(WHAT THE EXERCISE ASKS):
Please show each line of the listing below that contains the word "Task", copying those lines in full.

(EXCERPTED DATA):
•••

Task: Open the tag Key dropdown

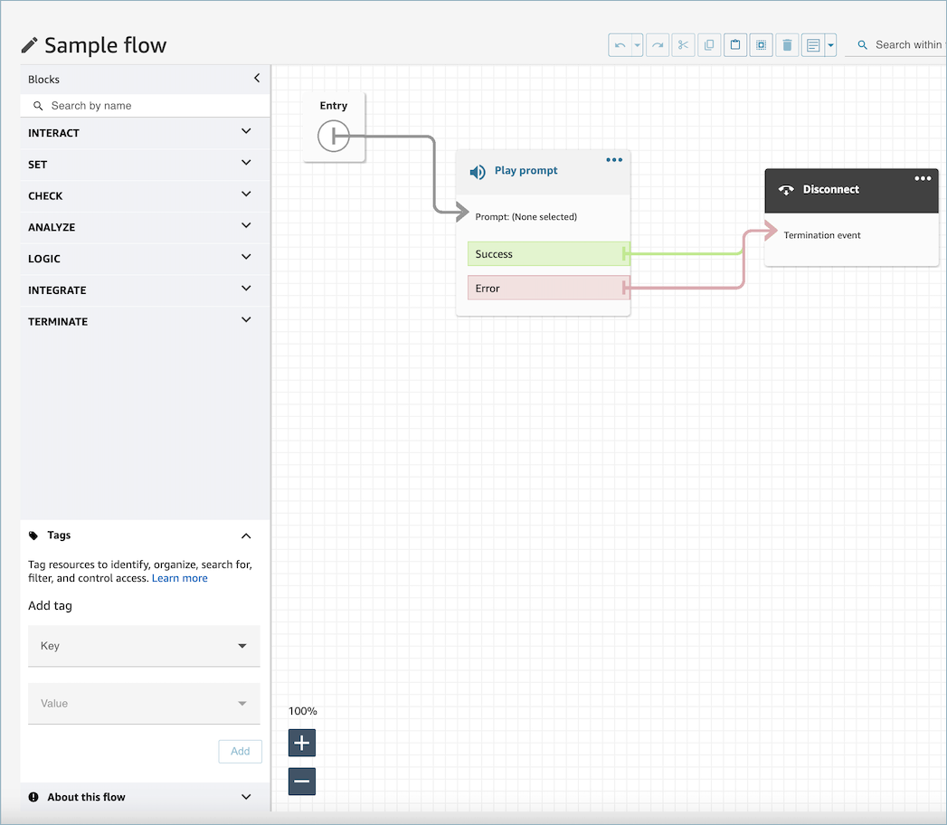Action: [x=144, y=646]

•••

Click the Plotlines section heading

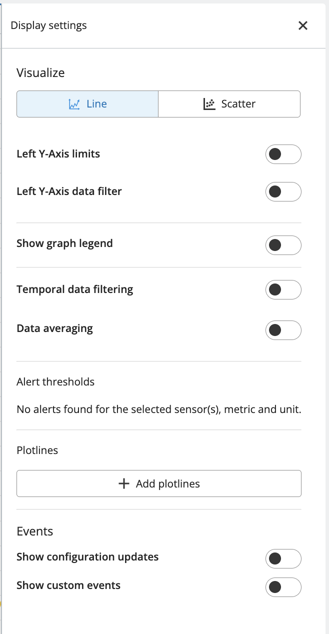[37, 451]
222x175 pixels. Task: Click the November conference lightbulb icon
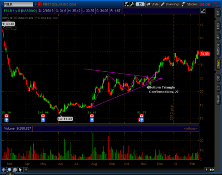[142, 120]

•••

(COMPLETE RESPONSE):
Task: Open the tag Key dropdown
222x175 pixels. Task: Click the November conference lightbulb icon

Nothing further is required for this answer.